Weil meine Ärzte keine Erfahrung mit Cannabis haben. Sie sehen, dass es mir gut tut, aber können das nicht wissenschaftlich begleiten. Wir Patienten wissen jedoch, was wir brauchen. Wir leiden, also tun wir etwas dagegen.
Wieviele Kranke sind denn von dem Streit um Cannabis als Medizin betroffen?
Nachgewiesen sind krampflösende, schmerzlindernde oder appetitanregende Wirkungen bei Krebs, Multipler-Sklerose, Hepatits C und anderen schweren chronischen Krankheiten. Wenn Cannabis nur zehn Prozent der Kranken hilft, dann kommen schon einige zehntausend Menschen zusammen, denen Linderung vorenthalten wird.
Warum sind beim Bundesamt bisher nur gut hundert Anträge gestellt worden?
Weil Cannabis und die daraus gewonnen Produkte Haschisch und Marihuana vielen Menschen bisher nur als Rauschgift bekannt sind. Und weil die Erfolgsaussichten eines Antrags bisher nur sehr gering sind. Das war bisher nur etwas für Kämpfernaturen.
Darf Claudia H., die 51jährige MS-Patientin, deren Antrag jetzt genehmigt wurde, nun Cannabis im Garten anbauen?
Nein. Frau H. soll nur ein neues Medikament aus Cannabis-Extrakt bekommen. Es ist bisher aber noch gar nicht auf dem Markt und seine Wirkung ist noch gar nicht bekannt. Zwei andere Patienten, denen auch nur das Extrakt genehmigt wurde, fordern weiterhin den legalen Zugang zu pflanzlichem Cannabis. Sie wollen nicht das Versuchskaninchen der Pharma-Industrie für ein neues Medikament spielen.

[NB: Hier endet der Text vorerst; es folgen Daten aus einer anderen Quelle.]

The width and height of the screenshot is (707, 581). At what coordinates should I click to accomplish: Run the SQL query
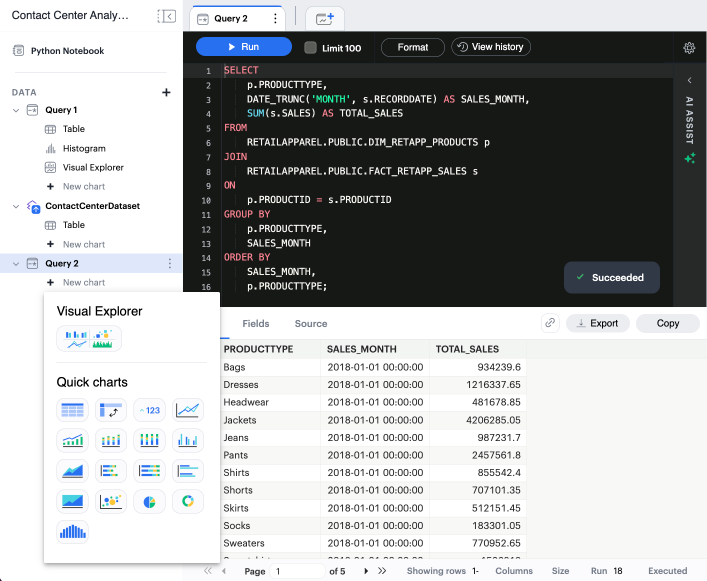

Warum ist dann Claudia H. dazu bereit?
Sie ist das nur bedingt. Wenn das Extrakt nicht die gewohnt gute Wirkung von natürlichem Cannabis erbringt, wird auch sie ihren ursprünglichen Antrag auf Selbstanbau weiterverfolgen. Bei ihr hat auch das Medikament Dronabinol nicht gewirkt, das den Cannabis-Hauptwirkstoff THC isoliert enthält.

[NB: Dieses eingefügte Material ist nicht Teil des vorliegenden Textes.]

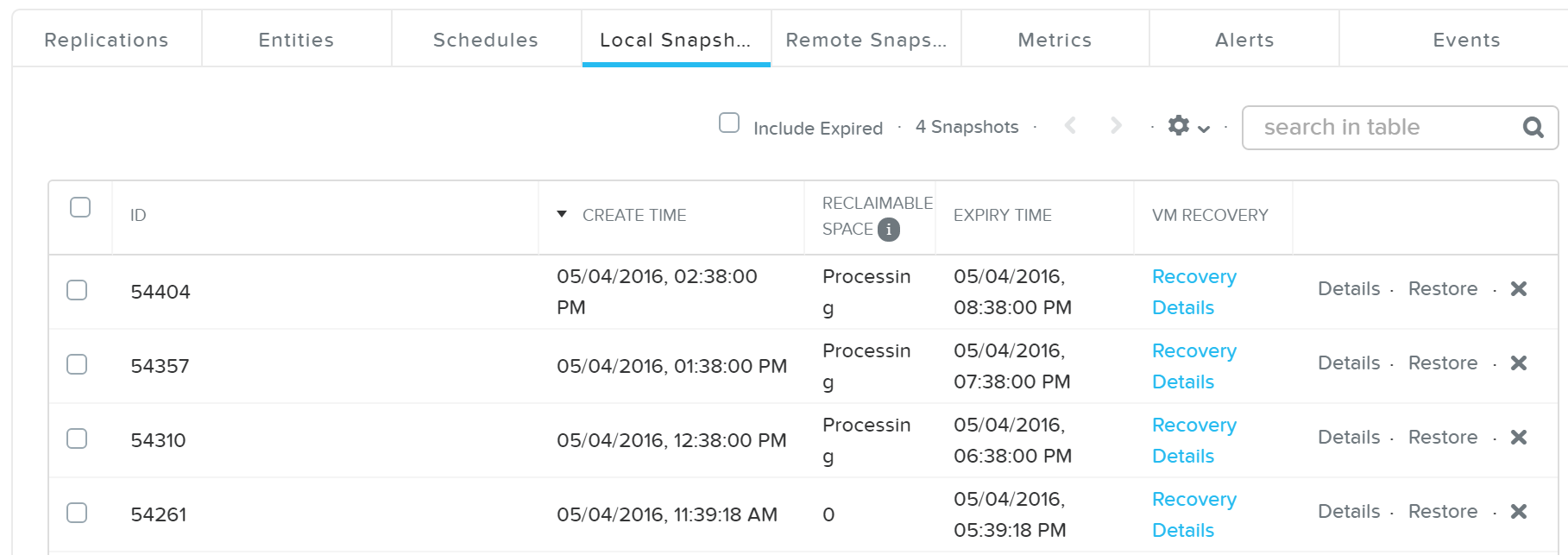This screenshot has height=555, width=1568.
Task: Click the info icon beside Reclaimable Space
Action: point(889,230)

Wer bezahlt den Cannabis-Extrakt für Frau H.?
Auch das ist noch ungeklärt. Weder weiß man, was er kostet, noch ob die Krankenkasse die Kosten übernimmt. Dronabinol wird von vielen Kassen nicht erstattet. Es kostet, in der höchsten Dosierung, für einen Kranken bis zu 1200 Euro pro Monat. Mein selbst angebautes Cannabis kostet nur einige Cent pro Gramm.
Ist der Selbstanbau von Cannabis also die einzige Lösung, die sie akzpetieren würden?
Nein. Zwar haben wir uns ursprünglich im Selbsthilfe-Netzwerk Cannabis-Medizin zusammengeschlossen, um unter strengen Sicherheitsbedingungen Hanf anzubauen. Bei der holländischen Firma Bedrocan wird Medizinal-Cannabis jetzt aber in so guter Qualität hergestellt, dass wir da nicht mithalten könnten. Wir würden das Produkt, das in Holland unter staatlicher Aufsicht angebaut wird, deshalb gerne importieren.
Was sagt das Bundesamt?
Es ist mal wieder nicht einverstanden. Der Verwaltungsaufwand sei zu hoch, weil das Produkt aus dem Ausland kommt. Die finden immer einen Grund, um unsere Anträge abzulehnen. Die gehen über Leichen.
Wie meinen Sie das?
Viele Selbstmorde werden von Menschen mit chronischen Schmerzen begangen, denen Linderung vorenthalten wird. Der grundgesetzliche Schutz der körperlichen Unversehrtheit wird vielen Patienten so verwehrt.